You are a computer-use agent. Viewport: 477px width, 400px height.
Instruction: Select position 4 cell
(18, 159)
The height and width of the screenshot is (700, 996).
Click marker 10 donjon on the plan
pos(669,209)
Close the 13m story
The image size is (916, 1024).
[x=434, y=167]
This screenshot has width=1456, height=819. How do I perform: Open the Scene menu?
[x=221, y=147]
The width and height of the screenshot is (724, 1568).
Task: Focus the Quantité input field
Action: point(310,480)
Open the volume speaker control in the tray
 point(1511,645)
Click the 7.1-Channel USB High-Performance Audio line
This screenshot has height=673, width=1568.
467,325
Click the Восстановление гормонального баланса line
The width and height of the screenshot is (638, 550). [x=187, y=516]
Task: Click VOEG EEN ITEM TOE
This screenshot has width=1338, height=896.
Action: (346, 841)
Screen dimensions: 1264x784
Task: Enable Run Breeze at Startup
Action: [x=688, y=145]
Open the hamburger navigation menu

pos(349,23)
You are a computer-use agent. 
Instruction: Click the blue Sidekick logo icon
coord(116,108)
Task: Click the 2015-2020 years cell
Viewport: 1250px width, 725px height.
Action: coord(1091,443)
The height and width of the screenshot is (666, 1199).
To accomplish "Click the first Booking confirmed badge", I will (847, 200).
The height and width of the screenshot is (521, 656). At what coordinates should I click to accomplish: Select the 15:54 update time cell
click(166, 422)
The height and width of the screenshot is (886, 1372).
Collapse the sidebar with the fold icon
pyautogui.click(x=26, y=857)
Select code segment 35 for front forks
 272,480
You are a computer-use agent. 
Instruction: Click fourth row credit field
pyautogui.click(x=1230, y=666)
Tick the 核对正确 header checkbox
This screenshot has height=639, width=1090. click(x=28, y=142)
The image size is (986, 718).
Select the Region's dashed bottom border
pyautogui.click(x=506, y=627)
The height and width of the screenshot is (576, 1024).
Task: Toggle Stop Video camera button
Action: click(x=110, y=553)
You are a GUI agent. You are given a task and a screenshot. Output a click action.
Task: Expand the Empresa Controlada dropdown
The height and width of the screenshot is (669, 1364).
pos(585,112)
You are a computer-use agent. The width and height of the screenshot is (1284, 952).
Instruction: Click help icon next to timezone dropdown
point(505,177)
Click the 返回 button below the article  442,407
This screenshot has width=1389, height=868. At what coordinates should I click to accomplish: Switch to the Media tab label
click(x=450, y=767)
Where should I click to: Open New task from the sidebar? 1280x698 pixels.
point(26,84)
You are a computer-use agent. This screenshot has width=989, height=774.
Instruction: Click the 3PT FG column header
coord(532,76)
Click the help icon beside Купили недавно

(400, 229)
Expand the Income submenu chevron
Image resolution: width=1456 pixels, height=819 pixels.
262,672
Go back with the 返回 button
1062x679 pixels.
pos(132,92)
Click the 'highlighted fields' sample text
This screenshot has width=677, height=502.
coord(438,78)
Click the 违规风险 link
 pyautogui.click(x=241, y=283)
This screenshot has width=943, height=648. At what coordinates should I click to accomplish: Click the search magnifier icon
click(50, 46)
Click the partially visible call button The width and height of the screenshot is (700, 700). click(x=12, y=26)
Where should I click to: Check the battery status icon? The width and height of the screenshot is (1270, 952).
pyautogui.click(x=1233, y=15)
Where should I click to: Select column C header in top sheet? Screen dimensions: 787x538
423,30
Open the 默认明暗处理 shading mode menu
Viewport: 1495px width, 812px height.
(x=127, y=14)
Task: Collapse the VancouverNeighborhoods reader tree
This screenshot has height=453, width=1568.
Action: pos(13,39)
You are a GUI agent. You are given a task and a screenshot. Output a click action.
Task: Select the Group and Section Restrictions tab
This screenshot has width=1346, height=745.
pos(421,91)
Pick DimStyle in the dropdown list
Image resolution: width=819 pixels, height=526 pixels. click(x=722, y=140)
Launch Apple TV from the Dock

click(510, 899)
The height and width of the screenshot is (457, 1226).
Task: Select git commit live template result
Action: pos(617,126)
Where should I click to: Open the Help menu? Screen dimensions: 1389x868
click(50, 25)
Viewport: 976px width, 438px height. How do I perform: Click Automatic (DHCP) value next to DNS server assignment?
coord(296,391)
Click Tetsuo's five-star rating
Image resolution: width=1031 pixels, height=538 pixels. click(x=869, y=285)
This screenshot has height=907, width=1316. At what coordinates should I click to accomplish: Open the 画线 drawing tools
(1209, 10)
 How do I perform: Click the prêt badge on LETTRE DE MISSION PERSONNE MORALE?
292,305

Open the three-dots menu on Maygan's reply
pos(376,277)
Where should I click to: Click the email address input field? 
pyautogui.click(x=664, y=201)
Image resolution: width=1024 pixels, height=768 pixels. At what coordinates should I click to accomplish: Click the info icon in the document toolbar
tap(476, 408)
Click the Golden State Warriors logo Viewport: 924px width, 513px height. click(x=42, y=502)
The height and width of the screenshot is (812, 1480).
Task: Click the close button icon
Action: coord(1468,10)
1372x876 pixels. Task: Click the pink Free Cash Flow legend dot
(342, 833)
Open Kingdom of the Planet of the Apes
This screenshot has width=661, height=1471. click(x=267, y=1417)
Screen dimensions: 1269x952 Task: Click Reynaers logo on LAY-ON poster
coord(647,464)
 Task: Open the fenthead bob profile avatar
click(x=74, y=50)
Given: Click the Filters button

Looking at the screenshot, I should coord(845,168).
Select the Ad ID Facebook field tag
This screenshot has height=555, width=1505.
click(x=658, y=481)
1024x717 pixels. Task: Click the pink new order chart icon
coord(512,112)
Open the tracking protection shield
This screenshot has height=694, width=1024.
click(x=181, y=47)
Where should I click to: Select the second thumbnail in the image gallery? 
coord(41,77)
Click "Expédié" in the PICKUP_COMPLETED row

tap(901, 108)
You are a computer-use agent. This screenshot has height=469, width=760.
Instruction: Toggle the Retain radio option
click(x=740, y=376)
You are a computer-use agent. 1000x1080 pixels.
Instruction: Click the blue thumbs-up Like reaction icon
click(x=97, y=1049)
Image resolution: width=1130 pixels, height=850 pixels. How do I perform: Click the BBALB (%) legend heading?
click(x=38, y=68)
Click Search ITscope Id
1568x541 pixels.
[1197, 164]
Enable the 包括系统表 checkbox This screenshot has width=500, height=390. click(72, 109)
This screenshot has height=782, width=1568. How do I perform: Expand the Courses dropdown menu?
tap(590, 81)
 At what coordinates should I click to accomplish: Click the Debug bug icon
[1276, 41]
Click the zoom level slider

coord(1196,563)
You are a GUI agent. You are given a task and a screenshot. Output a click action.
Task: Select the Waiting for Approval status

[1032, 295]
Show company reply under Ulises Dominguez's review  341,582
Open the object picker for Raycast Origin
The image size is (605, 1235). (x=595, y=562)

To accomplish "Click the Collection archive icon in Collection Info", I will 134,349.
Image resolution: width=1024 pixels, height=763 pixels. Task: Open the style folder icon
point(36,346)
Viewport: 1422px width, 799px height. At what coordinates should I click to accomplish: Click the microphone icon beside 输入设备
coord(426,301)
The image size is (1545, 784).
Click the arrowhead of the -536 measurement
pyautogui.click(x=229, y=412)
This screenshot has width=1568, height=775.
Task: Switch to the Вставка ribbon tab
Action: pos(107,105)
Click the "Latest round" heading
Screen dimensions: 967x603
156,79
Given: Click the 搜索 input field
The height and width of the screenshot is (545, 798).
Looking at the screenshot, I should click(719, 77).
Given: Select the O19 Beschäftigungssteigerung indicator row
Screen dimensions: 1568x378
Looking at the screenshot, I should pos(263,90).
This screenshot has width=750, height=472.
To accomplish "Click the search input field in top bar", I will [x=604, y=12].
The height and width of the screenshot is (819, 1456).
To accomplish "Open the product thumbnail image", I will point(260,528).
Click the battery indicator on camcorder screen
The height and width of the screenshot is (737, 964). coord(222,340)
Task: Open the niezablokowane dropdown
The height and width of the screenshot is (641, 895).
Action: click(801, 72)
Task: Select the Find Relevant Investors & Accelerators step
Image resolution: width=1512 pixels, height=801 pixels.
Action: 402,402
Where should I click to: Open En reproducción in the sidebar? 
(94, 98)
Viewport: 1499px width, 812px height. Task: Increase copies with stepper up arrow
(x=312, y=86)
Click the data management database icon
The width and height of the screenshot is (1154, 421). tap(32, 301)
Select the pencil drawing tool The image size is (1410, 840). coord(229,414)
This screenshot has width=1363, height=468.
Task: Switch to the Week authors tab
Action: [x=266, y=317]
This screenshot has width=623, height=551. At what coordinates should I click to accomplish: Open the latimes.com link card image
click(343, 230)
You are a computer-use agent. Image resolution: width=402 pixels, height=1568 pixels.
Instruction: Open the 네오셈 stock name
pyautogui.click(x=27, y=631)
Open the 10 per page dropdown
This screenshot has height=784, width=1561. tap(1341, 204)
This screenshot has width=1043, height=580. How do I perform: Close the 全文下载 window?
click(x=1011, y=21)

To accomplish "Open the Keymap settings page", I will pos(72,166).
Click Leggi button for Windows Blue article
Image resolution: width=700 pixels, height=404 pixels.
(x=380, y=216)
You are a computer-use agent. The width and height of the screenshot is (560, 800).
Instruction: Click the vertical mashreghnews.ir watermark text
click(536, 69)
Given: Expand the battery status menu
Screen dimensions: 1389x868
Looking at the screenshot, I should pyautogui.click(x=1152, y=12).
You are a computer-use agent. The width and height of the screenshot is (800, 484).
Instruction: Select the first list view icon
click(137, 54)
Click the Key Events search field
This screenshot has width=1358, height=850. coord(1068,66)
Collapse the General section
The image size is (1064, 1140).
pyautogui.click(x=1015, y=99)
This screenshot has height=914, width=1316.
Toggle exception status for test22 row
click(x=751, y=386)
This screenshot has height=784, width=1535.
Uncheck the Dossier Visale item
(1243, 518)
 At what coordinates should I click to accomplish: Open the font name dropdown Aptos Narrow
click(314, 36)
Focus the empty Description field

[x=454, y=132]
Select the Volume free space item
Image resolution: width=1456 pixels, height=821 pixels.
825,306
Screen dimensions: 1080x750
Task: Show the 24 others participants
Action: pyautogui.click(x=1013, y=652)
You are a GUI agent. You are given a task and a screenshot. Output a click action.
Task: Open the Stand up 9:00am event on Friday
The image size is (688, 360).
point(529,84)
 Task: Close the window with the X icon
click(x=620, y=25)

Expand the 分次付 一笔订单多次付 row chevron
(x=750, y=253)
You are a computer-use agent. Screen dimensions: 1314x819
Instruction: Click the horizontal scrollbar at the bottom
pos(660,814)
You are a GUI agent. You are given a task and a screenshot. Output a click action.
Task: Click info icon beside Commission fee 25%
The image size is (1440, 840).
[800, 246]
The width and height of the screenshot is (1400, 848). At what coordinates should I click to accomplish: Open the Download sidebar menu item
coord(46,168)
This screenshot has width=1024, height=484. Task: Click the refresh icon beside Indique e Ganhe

• WHAT THE TASK REQUIRES
Convert the records that open with the line containing "is (800, 484)." and close with the line containing "click(137, 54)" into a two-column CSV with the header input,output. Give one row per record, put each value in one quoted field, and replace line breaks with spaces.

• COMPLETE RESPONSE
input,output
"You are a computer-use agent. The width and height of the screenshot is (800, 484). Instruction: Select the first list view icon","click(137, 54)"